-- WORK TO DO --
a) In the research projects page, what is currently the most common method for word prediction?
b) Write a continuation of the research projects page, starting after its last sentence.

-- SOURCE --
# # # # #

Research projects and fun coursework
Word Prediction (thesis work)
People who are unable to speak use devices that speak for them. They type words and the device speaks those words. But it's much slower than normal speech. The goal of word prediction is to help people type faster for these devices, especially people affected by motor impairments. If you're used to typing on a phone, you've probably used this before.
In this work, I'm looking to improve the guesses of the word prediction software so that the right word shows up sooner and at the top of the list. Currently, the most common method is the ngram model, which generates predictions that are appropriate for the previous few words. In general, these predictions are grammatically appropriate, but I'm making it match what you're talking about and your personal style.
Vehicle to Grid (V2G)
There are many problems with our power infrastructure - both the reliance on fossil fuels (e.g., coal) and foreign oil cause problems. Renewable resources such as wind and solar power address both problems but they only generate power intermittently. However, when you have a way to save energy in batteries and use it later, renewable resources may be able to (partially) replace fossil fuels.

# # # # #

-- PROVIDED INFORMATION --
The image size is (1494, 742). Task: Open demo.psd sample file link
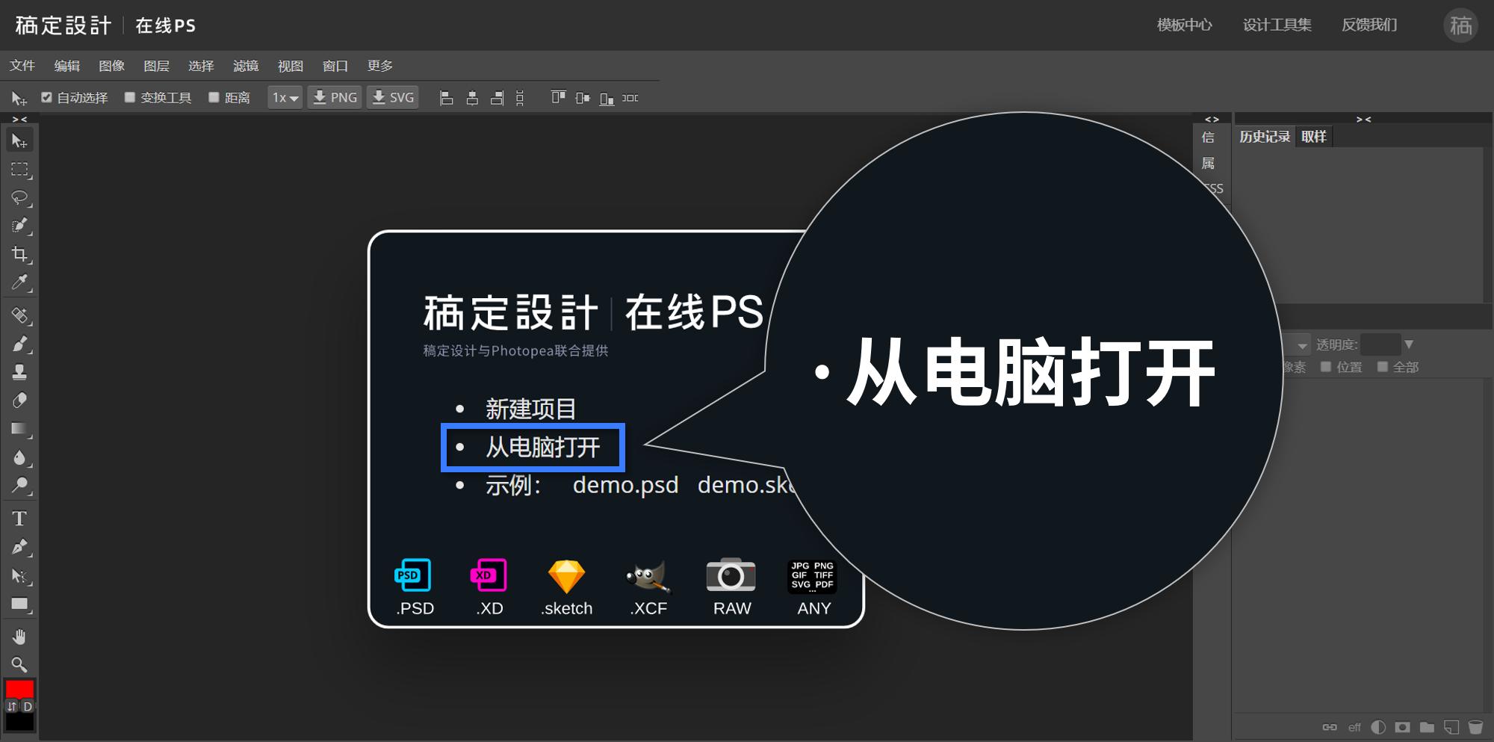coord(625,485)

# # # # #

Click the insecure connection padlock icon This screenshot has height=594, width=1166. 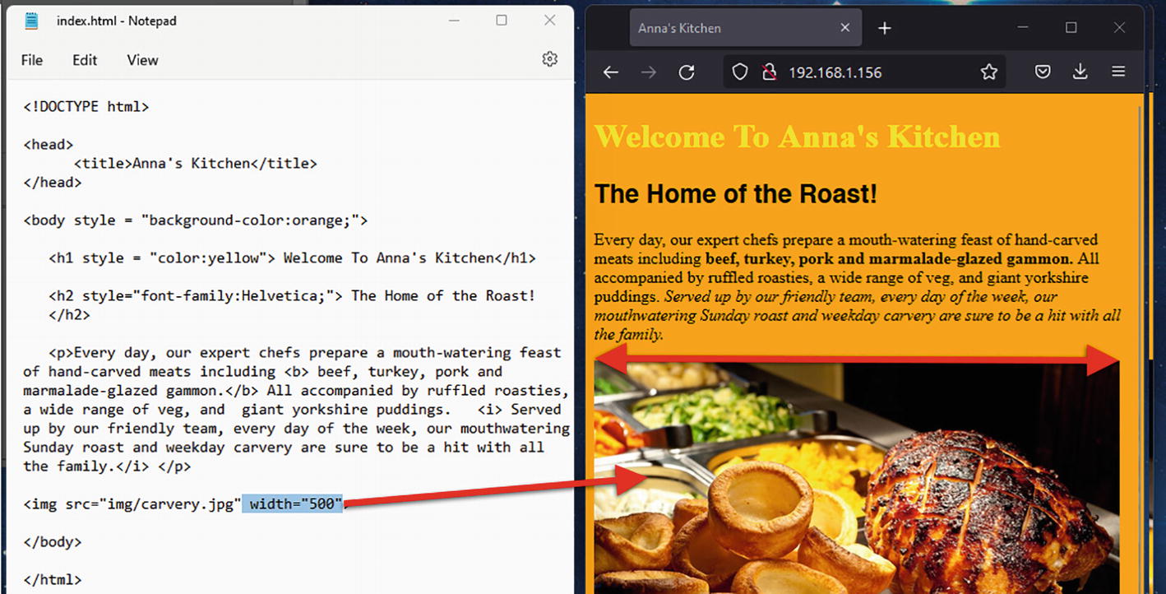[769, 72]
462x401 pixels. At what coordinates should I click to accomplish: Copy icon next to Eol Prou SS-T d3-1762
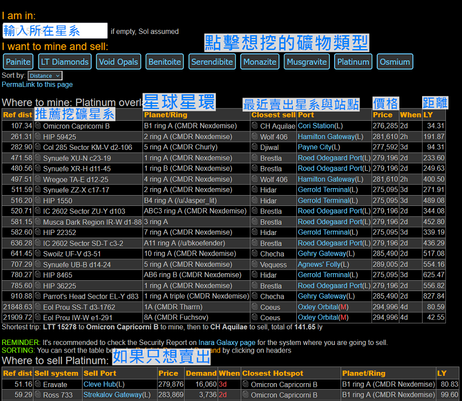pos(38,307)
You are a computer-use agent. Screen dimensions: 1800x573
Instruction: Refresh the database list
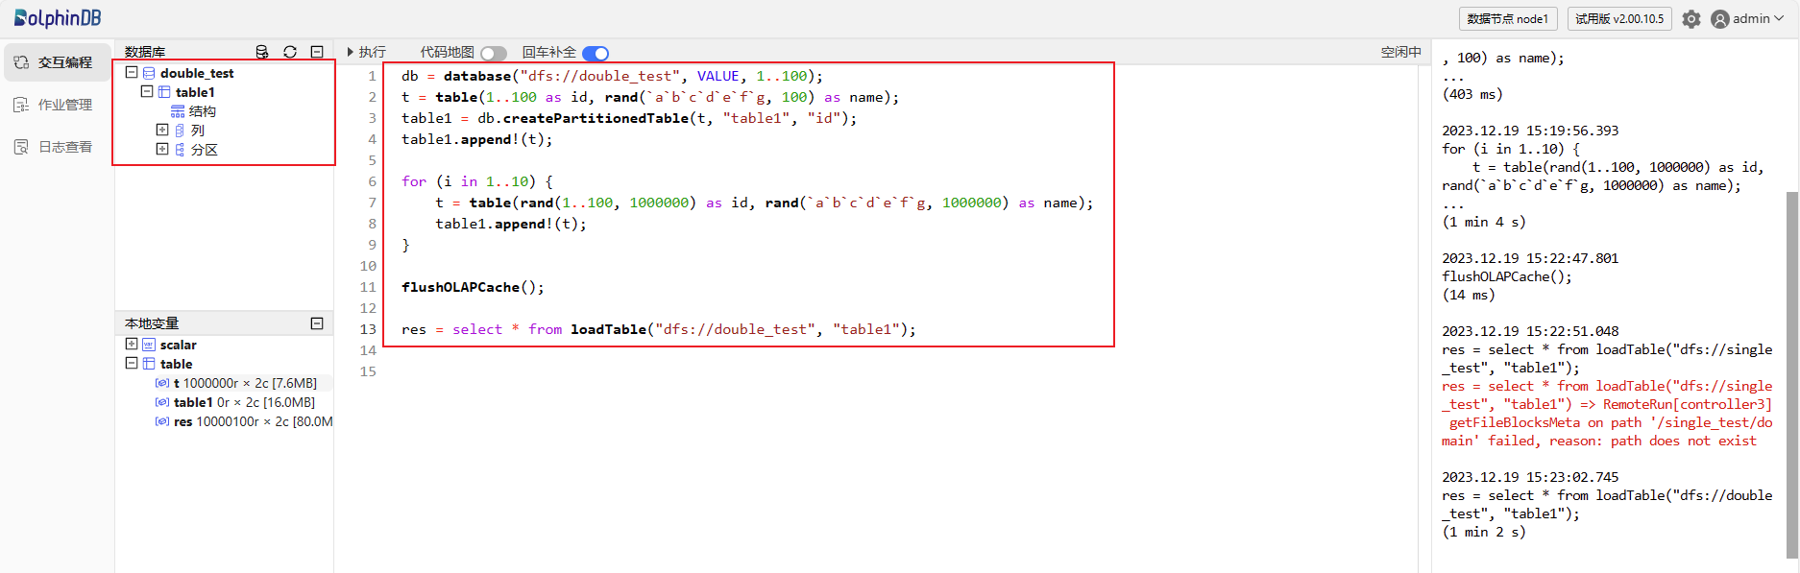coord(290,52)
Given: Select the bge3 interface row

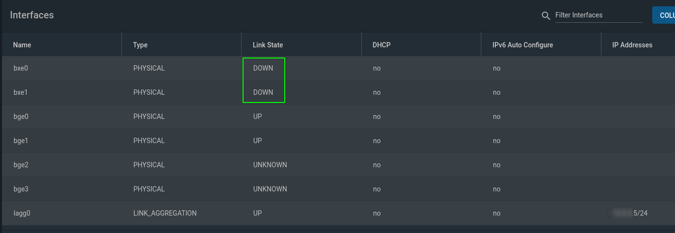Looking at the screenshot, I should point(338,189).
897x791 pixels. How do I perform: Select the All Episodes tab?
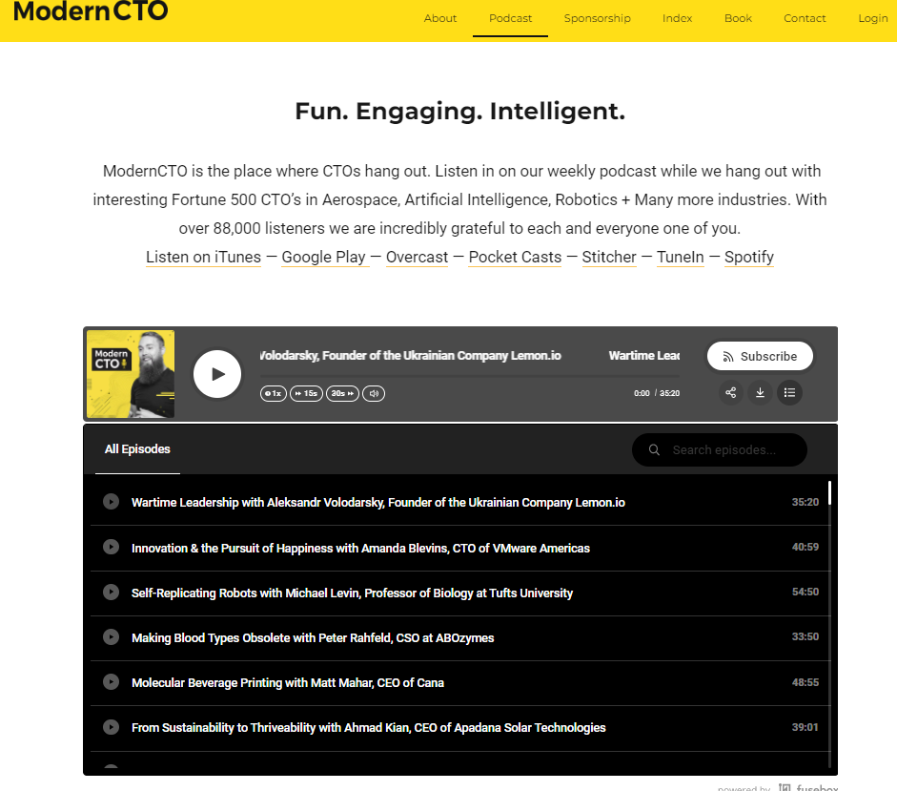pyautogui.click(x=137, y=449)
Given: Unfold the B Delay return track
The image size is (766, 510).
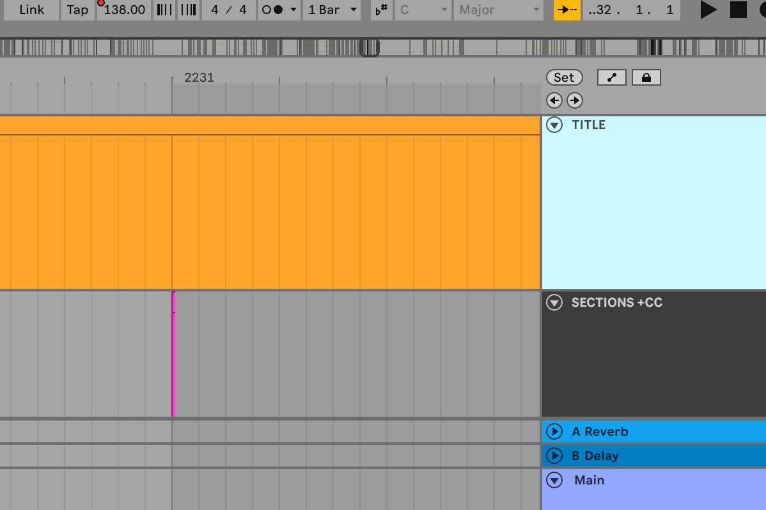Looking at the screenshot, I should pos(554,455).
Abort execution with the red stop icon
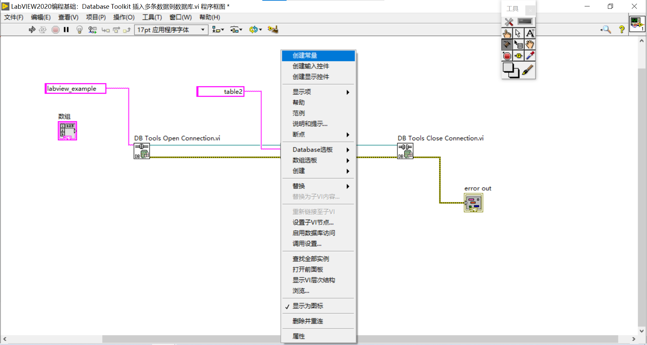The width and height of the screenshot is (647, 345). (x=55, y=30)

# # # # #

-- RESULTS OF THE TASKS --
a) The ngram model.

b)
Also, in the existing infrastructure there is economic incentive to connect batteries to the power grid - you can "sell" the ability of your batteries to stabilize the power grid. There are several reasons why power companies need this - generators take a while to respond to consumer demand, leaving a gap that needs to be temporarily filled with a quicker response. Similarly, generators sometimes fail and a backup must kick in quickly to prevent things like blackouts.
The goal of this project is to develop a way to meet these needs in a vision of the future world where pure electric vehicles are common. While a pure electric vehicle is plugged in overnight or at work, not only could the battery be recharged but the battery can be used to sell grid stability. In the short term, it means electric vehicle owners would make money by leaving their cars plugged in more, enough to cover the costs of charging and more.
I designed and developed the original coalition software, which treats a collection of vehicles as a distributed battery. It involves quite a lot of work to use the battery when possible without causing the car's owner any trouble. My software runs both on a server that interacts with the power company, as well as on the electric vehicles which tells them to charge or discharge.
Natural Language Generation in Summarization
Summarization has become an important application for language processing. Most research has focused on extracting the most important information from the original document and presenting it within some length restriction. However, the coherence of the resulting text is usually ignored in current research. I looked at applying Natural Language Generation (NLG) techniques to make the summary easier to read. I did a little work towards this goal in a class. The three problems I've identified are discourse marker generation, sentence generation, and referring expression generation.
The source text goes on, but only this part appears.